Do you seem to flee when your parents enquire about your marriage or when your partner brings up your 'future together'? Well, believe it or not, you're probably afraid to commit. While commitment phobia is often considered to be a common feature of modern relationships today, it's actually much more than just that. It involves any kind of commitment, entailing fear and anxiety induced by making a promise or taking an important decision, not solely relationship-specific.
But all said and done, falling in love with a commitment phobic individual is a whole battle in itself, no short of a nightmare and one you probably don't want to fight.
'Relationships require investment to build a strong, secure, and trusting bond. When couples value and adapt to each other’s needs and overcome challenges as a team, it enhances the longevity of the relationship. It is the commitment to the partner and the relationship as a whole which shapes the overall partnership,' states Mimansa Singh Tanwar, Consultant Clinical Psychologist, Fortis, who frequently collaborates with myUpchar.
The problem however arises when one partner tends to feel overwhelmed with the idea of settling with an individual. 'While your partner is expressing intense feelings or discussing concrete plans about the future, you may find yourself feeling overly fearful and anxious, pondering over the changes you would need to undergo as the relationship progresses. You begin to withdraw emotionally, be evasive and less responsive, and even evade the subject. It is when you feel immense pressure from your partner to address the matter, feelings of being stuck or trapped in the relationship get triggered, causing you to put an end to things. As a result, your relationships are either short-lived or less-intense at the initial stage,' she adds.
So why are some people commitment phobic?
The Origins of Commitment Phobia:
1. A lack of commitment may stem from a skewed self concept that one shapes with regards to how they relate and perceive themselves. You may be harbouring feelings of low self-worth which are giving rise to the belief that you are unworthy of love, when that of course isn't the case.
2. Bad experiences in past romantic relationships may also make you fearful to engage in commitment. The feelings of hurt, anger, anguish, or resentment can affect your attachment patterns and the ability to relate with your partner at a deeper level.
3. Some may also feel incapable of fulfilling their partner's expectations and sharing responsibilities, resulting from one’s own internal conflicts, causing them to avoid closeness with their partner.

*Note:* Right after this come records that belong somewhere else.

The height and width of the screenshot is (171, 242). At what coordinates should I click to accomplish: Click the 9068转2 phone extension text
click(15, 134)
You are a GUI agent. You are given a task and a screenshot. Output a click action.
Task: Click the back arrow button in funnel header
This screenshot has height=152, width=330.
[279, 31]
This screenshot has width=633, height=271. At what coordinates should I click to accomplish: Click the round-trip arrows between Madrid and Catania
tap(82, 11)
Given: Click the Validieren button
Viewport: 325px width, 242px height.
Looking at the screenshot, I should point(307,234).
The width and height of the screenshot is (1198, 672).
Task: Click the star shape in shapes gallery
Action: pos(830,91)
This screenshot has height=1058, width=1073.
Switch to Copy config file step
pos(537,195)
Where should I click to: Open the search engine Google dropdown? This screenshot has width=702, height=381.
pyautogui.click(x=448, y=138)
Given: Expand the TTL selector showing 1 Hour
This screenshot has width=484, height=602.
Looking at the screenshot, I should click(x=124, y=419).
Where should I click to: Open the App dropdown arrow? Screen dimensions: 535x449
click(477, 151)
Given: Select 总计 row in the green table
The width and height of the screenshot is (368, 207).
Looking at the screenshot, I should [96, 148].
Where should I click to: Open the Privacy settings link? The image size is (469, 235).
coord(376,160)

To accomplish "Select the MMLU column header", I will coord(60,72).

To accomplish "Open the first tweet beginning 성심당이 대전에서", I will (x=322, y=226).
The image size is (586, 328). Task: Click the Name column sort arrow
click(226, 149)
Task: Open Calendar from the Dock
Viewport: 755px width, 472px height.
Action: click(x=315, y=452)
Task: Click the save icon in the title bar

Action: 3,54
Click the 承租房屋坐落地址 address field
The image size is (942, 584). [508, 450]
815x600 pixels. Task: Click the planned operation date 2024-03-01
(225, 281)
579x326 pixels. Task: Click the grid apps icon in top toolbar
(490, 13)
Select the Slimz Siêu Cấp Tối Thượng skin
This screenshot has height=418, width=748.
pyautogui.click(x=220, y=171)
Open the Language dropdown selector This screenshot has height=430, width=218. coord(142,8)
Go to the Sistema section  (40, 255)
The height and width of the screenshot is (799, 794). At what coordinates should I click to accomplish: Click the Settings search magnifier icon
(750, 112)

4. While you may be fully capable of loving and caring for your partner, the adjustment and accommodative choices and compromises one has to make in a relationship can trigger a fear of losing one's sense of individuality and freedom to exercise control over one’s own needs and goals.
5. Observing difficult relationships within close family members (such as a rough parent divorce) during your childhood can significantly influence your beliefs about relationships and how you approach them.
6. There may also be a loomingfear of abandonment or lack of trust in your partner, creating feelings of ambivalence towards the relationship as a whole.
All these factors play part in contributing to your inability to commit in a relationship. 'So, when you are able to recognise and acknowledge such signs in yourself, it is imperative that you communicate the same to your partner and make a conscious effort in conquering your fear. Else, seek professional help to address the issues and develop healthy belief systems to relate and navigate your way ahead in the relationship,' suggests Mimansa. No relationship is perfect, yet, through consistent efforts to align values and commitment goals with one another, you will be able to build a thriving, sustainable and healthy relationship.